What is needed>
Copy the records from the line that contains "You are a computer-use" through the line that contains "[x=414, y=208]", requests included, and raise each coordinate in the answers by 25. Give only those lines, without the pictures.

Listed records>
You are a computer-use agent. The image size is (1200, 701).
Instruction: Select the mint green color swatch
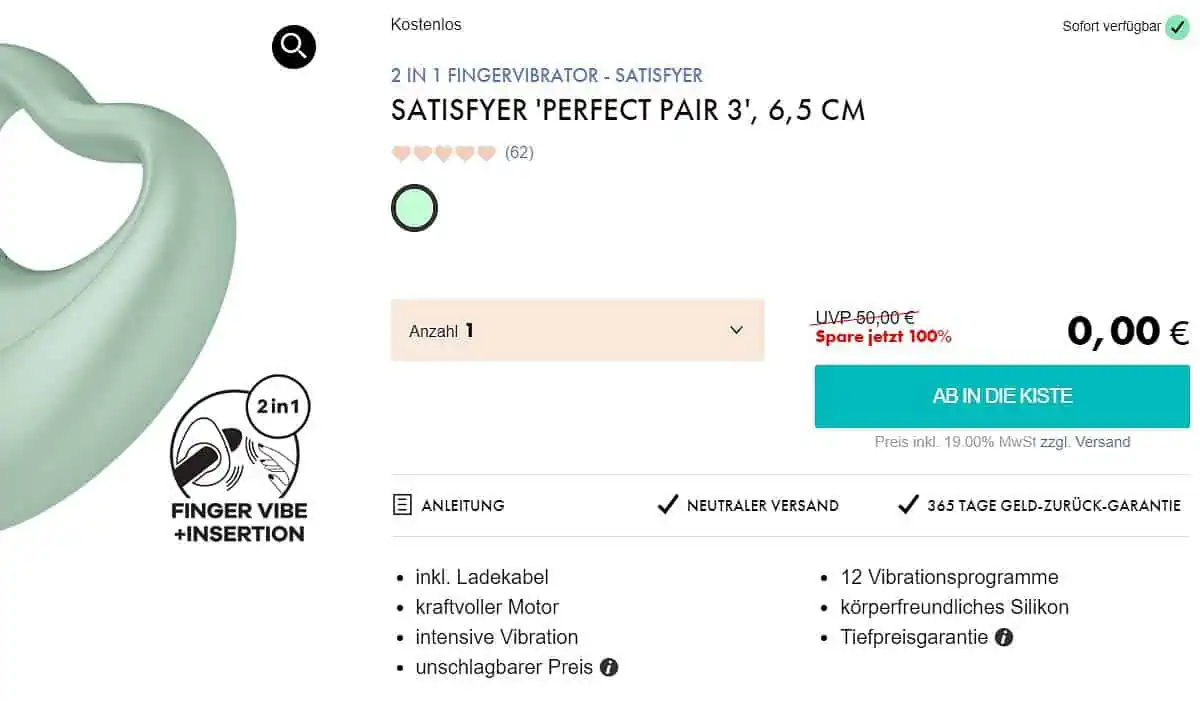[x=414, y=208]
--
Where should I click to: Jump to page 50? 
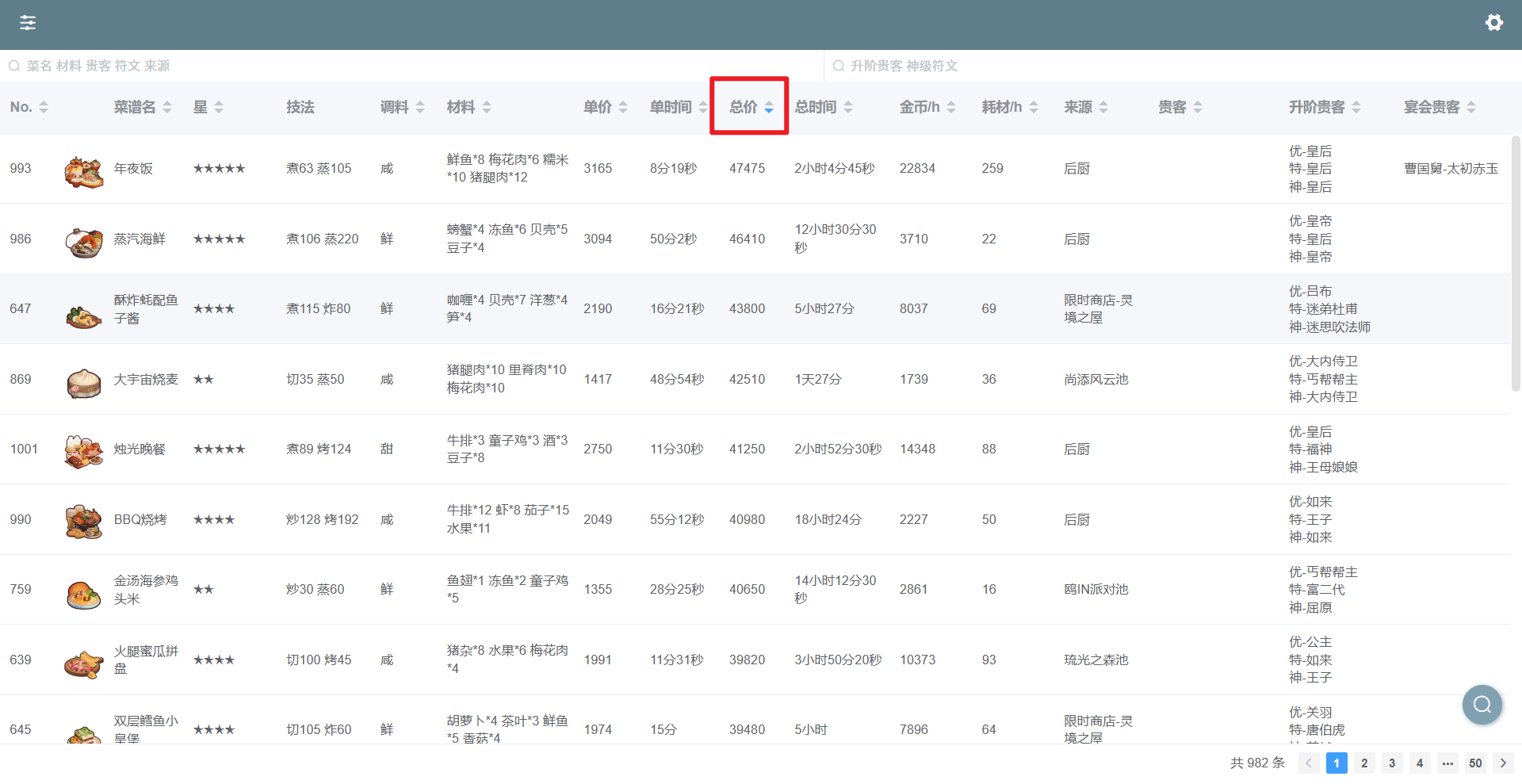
--
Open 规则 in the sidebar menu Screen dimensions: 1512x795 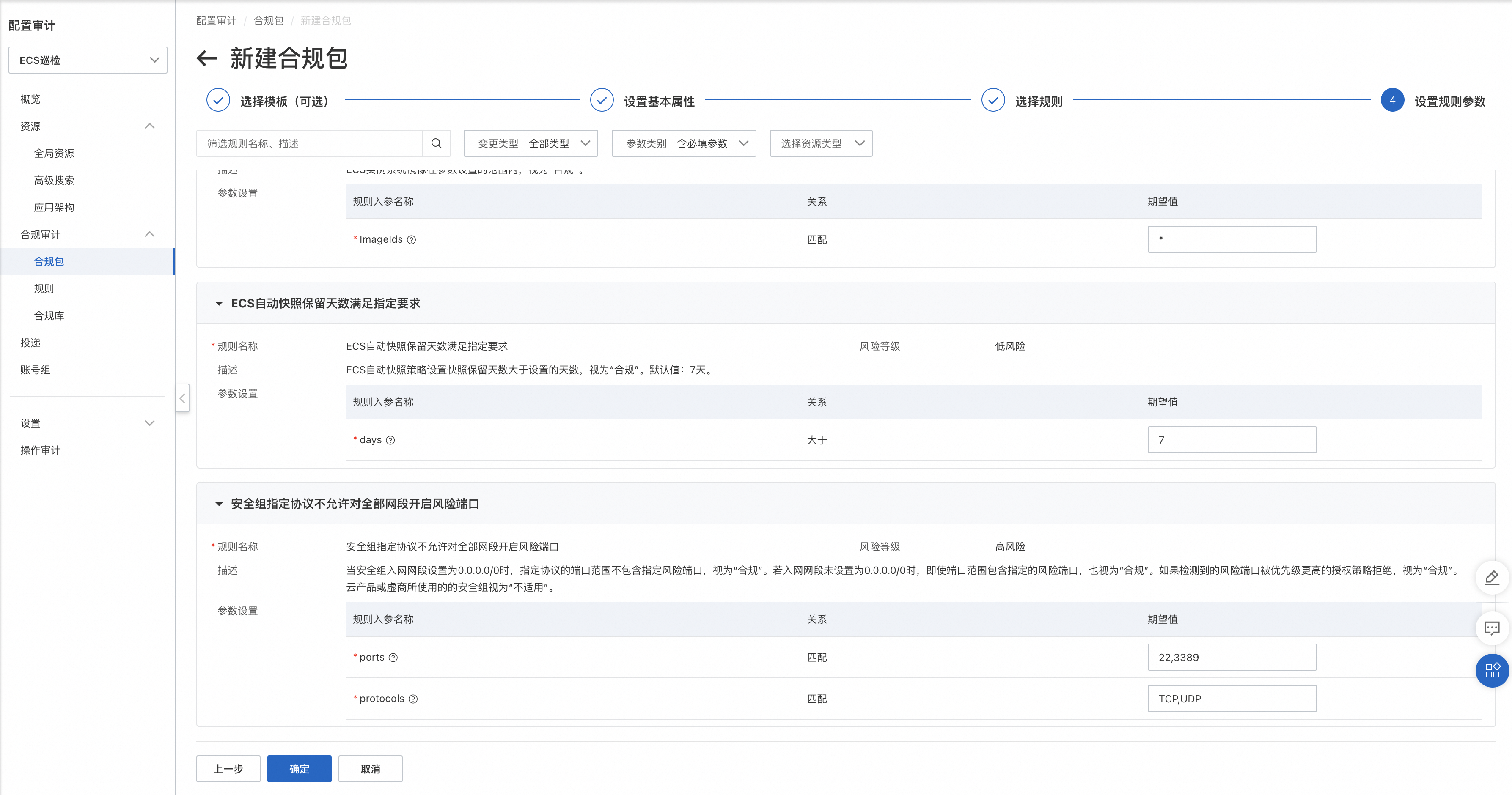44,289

Answer to the problem>
You are a computer-use agent. The image size is (1200, 701).
Instruction: Select the mint green color swatch
[x=439, y=233]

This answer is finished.